Metadata-Version: 2.1
Name: catnet
Version: 0.1.0
Summary: Create networks of categories from literature review and other tables
Home-page: https://github.com/CamiBetancur/catnet
License: GNU GPLv3
Keywords: networks,literature review,categorical data
Author: Juan Camilo Betancur Jaramillo
Author-email: juan.betancur@sei.org
Maintainer: Juan Camilo Betancur Jaramillo
Maintainer-email: juan.betancur@sei.org
Requires-Python: >=3.12,<4.0
Classifier: License :: OSI Approved :: GNU General Public License v3 (GPLv3)
Classifier: License :: Other/Proprietary License
Classifier: Operating System :: OS Independent
Classifier: Programming Language :: Python :: 3
Classifier: Programming Language :: Python :: 3.12
Classifier: Programming Language :: Python :: 3.13
Classifier: Topic :: Scientific/Engineering
Classifier: Topic :: Text Processing
Requires-Dist: importlib (>=1.0.4,<2.0.0)
Requires-Dist: pandas (>=2.2.3,<3.0.0)
Requires-Dist: pathlib (>=1.0.1,<2.0.0)
Project-URL: Repository, https://github.com/CamiBetancur/catnet
Description-Content-Type: text/markdown

# catnet
[![DOI](https://zenodo.org/badge/DOI/10.5281/zenodo.14031788.svg)](https://doi.org/10.5281/zenodo.14031788)

## What catnet does
`catnet` is a Python package that allows for transforming tabular data into a network structure. `catnet` can identify the coexistence of variables and categories in literature reviews and other tables and create a network dataframe that can be exported into a format that can be taken by other packages such as `networkx` and applications such as [Gephi](https://gephi.org/).
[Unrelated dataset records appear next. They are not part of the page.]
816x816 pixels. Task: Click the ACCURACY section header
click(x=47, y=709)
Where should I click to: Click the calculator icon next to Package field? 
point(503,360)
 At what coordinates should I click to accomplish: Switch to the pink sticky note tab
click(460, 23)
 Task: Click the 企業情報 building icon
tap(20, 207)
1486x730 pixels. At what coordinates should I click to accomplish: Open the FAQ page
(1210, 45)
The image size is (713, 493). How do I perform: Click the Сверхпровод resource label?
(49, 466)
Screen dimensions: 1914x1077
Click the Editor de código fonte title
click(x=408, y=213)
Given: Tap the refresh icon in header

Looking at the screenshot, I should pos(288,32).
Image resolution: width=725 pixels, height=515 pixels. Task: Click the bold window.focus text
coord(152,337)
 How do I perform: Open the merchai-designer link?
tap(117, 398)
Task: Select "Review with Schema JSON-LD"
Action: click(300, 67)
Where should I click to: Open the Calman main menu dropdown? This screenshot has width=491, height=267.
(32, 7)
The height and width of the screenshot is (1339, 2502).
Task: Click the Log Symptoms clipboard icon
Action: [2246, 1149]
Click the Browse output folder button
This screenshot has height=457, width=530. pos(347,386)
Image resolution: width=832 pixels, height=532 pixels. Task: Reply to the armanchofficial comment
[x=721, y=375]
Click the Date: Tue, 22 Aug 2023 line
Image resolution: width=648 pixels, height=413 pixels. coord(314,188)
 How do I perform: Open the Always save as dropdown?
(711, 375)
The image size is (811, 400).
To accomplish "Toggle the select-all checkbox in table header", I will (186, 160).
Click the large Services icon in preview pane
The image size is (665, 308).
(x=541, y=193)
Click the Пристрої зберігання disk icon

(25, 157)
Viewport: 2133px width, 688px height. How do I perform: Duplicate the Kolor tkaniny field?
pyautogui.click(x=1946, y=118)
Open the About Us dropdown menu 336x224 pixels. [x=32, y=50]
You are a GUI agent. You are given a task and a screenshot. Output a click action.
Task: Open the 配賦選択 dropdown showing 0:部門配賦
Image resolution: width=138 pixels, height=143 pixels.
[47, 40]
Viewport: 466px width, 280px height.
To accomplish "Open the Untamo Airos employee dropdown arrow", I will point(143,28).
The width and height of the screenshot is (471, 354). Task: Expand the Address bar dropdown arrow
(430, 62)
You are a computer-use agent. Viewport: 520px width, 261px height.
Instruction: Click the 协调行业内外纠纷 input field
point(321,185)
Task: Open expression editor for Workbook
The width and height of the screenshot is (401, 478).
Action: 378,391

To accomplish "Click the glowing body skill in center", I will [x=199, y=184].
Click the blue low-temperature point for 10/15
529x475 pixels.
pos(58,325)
`catnet` is a Python package designed to facilitate the creation and analysis of category networks. Whether you’re working with literature review tables or other structured data, `catnet` empowers researchers and analysts to build insightful networks that reveal relationships and patterns within their categories. Streamline your data exploration and enhance your analytical capabilities with catnet!

## How to install catnet
To install this package run:

`python -m pip install git+https://github.com/CamiBetancur/catnet/)`

## Get started using catnet

To be able to use `catnet` you need to format your dataframe in one of the following ways:

### 1. **"Long" format**
"Long" format refers to data that has a column for describing a categorical variable (`var_col`) and an identifier column (`id_col`) that identifies to which entity that variable belongs to. For example, in a literature review, a long dataframe that could be used by catnet could look like this (note that the column names `id_col` and `var_col` do not necessarily need to be named `id_col` and `var_col`):

| id_col | var_col            | other_data_cols |
| ------ | ------------------ | --------------- |
| doc_01 | Health             | ...             |
| doc_01 | Water access       | ...             |
| doc_01 | Water quality      | ...             |
| doc_02 | Health             | ...             |
| doc_02 | Energy generation  | ...             |
|  ...   |   ...              | ...             |

Datasets in "long" format can be transformed into networks by using the `catnet.from_long_df()` function. For more information, you can look at the [Examples Jupyter Notebook](https://github.com/CamiBetancur/catnet/blob/main/Examples.ipynb) or the [Examples Markdown file](https://github.com/CamiBetancur/catnet/blob/main/Examples.md).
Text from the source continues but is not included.